Registrar at the CXC, Dr Didacus Jules, is not amused by what he has described as the blame game that is currently driving the public debate about the falling exam grades.
Dr Jules responded angrily in an interview with the Jamaica Observer Friday when asked to comment on the claims made by Jamaica College principal Ruel Reid that the CXC itself should be probed to ascertain its role in the poor showing among students across the region.
Reid last week insisted that Caribbean governments should demand an explanation from CXC, as the examination body was not above scrutiny.
Among other things, Reid is questioning whether CXC made changes to its marking schemes in response to criticisms that its examinations had got easier over recent years.
Following Reid's call, Education Minister Ronald Thwaites disclosed that he had, in fact, requested an explanation from CXC.
Technocrats inside the education ministry have also sided with Reid, albeit off the record.
The minister's pronouncement came even as local educators showed obvious alarm at the results, particularly against the background of gains that had been recorded in 2010 and 2011.
According to figures released by the Ministry of Education, 46.2 per cent of the students passed English Language, a significant drop when compared with a pass rate of 63.9 per cent last year, and 64.9 per cent in 2010.
In Mathematics, 31.7 per cent of students attained passes, a decrease from 33.2 per cent last year, and 39.5 per cent in 2010.
Speaking with the Sunday Observer on Friday, president of the Jamaica Association of Principals of Secondary Schools Sharon Reid said the principals were also very concerned and would meet shortly to address the situation.
"As a body, we will be communicating to see what strategies we can come up with, but we are also looking forward to hearing from the CXC in terms of what they have been seeing too," she said.
Reid, who is principal of St Andrew High School for Girls, said the number of English passes at her school had not been affected but the quality of passes had fallen.
"In my school, whereas our pass rate has remained stable, we have seen grade ones become twos and twos become threes.

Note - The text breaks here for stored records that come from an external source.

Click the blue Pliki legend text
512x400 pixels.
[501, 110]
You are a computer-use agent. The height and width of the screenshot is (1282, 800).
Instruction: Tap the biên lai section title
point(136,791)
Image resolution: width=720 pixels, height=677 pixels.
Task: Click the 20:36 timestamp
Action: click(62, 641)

We have 17 per cent fewer grade ones," she said.
The dismal Mathematics and English Language passes will also take prominence on the agenda of the Jamaica Teachers' Association (JTA) annual conference scheduled for Montego Bay between tomorrow and Wednesday.
Meanwhile, officials of CXC are expected to provide more answers when they travel to Jamaica this week to meet with Thwaites on the vexed issue.
Dr Jules is unlikely to be in attendance, however, and leapt to his organisation's defence against Reid's critique.
"Mr Reid should know better," Dr Jules fumed, emphasising that Reid, once an advisor to former Education Minister Andrew Holness and ex-chairman of the National Council on Education, has a working knowledge of CXC's operations.
He declared that the body has very strong systems governing the administration and marking of its examinations, and pointed to the integrity of the CXC's final awards committee, which includes senior representatives of education ministries throughout the Caribbean.
Dr Jules declared that he intended to issue a written response to the wave of criticisms, including the accusations being made against the examination body by Reid.
The CXC registrar made reference to some of the accusations while speaking in Guyana at last week's official presentation of the Caribbean Secondary Examinations Certificate (CSEC) results for this academic year and called for level heads and renewed focus on the challenges.
"Education is under great strain and it does not need people to stand on the outside and pontificate, we need workers in the vineyard, people who are prepared to put their shoulders behind the wheel," Dr Jules declared.
According to an article published by the Demerara Waves in Guyana, he told the gathering that now is a time for less lamentation and more decisive action.
"Blaming ministers, teachers or any relevant person is not going to change that empirical reality one iota," he declared.
Dr Jules's call for something to be done to save the region's secondary education systems has been endorsed by Guyana's Education Minister Priya Manickchand, who used the forum to call on Caribbean countries to deal "frontally" with the poor grades recorded in Mathematics and English A.
According to her, the region must accept that it has been failing at Mathematics and English throughout its history. She added that regional governments must not shy away from the results in order to deny the various opposition parties ammunition.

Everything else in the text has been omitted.